Estamos llamados también a llevar la Buena Noticia a los pobres, pero, ¿quiénes son los pobres? Toda persona que está dispuesta a abrir su corazón al Salvador. Pobreza que significa una disposición del corazón, -no necesariamente una situación económica o social disminuida - , por la que partiendo de la fragilidad personal, y de la experiencia de que somos mendicantes de Dios, nos abrimos a sus dones, dispuestos a enaltecernos y dignificarnos como hijos suyos.

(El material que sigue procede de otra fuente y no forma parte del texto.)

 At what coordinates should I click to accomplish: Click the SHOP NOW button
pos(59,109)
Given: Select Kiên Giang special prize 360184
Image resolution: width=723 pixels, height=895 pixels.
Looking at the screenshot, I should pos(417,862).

Jesús no puede salvar al orgulloso que cerrando su corazón a toda acción divina revive a cada momento la actitud autosuficiente de los orígenes de querer ser como Dios, que piensa que con la vida de todos los días es verdaderamente feliz y, no prioriza ninguna transformación interior.
Hoy hemos encendido el tercer cirio de la corona de Adviento, significando con este progresivo aumento de luminosidad, que por influjo de la gracia y, nuestra buena disposición iluminamos cada vez más nuestro interior que permite descubrir al Cristo total que viene a salvarnos. Dejémonos moldear por el “Dios con nosotros” para que participando de la verdadera felicidad en el tiempo, la llevemos a nuestros hermanos.
Pidamos a Jesús, por lo tanto, que nos siga iluminando para afianzar nuestra actitud de pobreza interior tan necesitada de Él.
Que la Virgen de Guadalupe en su día, nos ayude siempre a escuchar a su Hijo, para que como Ella, podamos siempre manifestar disponibilidad a Servirlo con generosidad en su Persona y en la de nuestros hermanos.


Padre Ricardo B. Mazza. Cura párroco de la parroquia “San Juan Bautista”, en Santa Fe de la Vera Cruz. Argentina. Homilía en el domingo III° de Adviento, ciclo “A”. 12 de diciembre de 2010.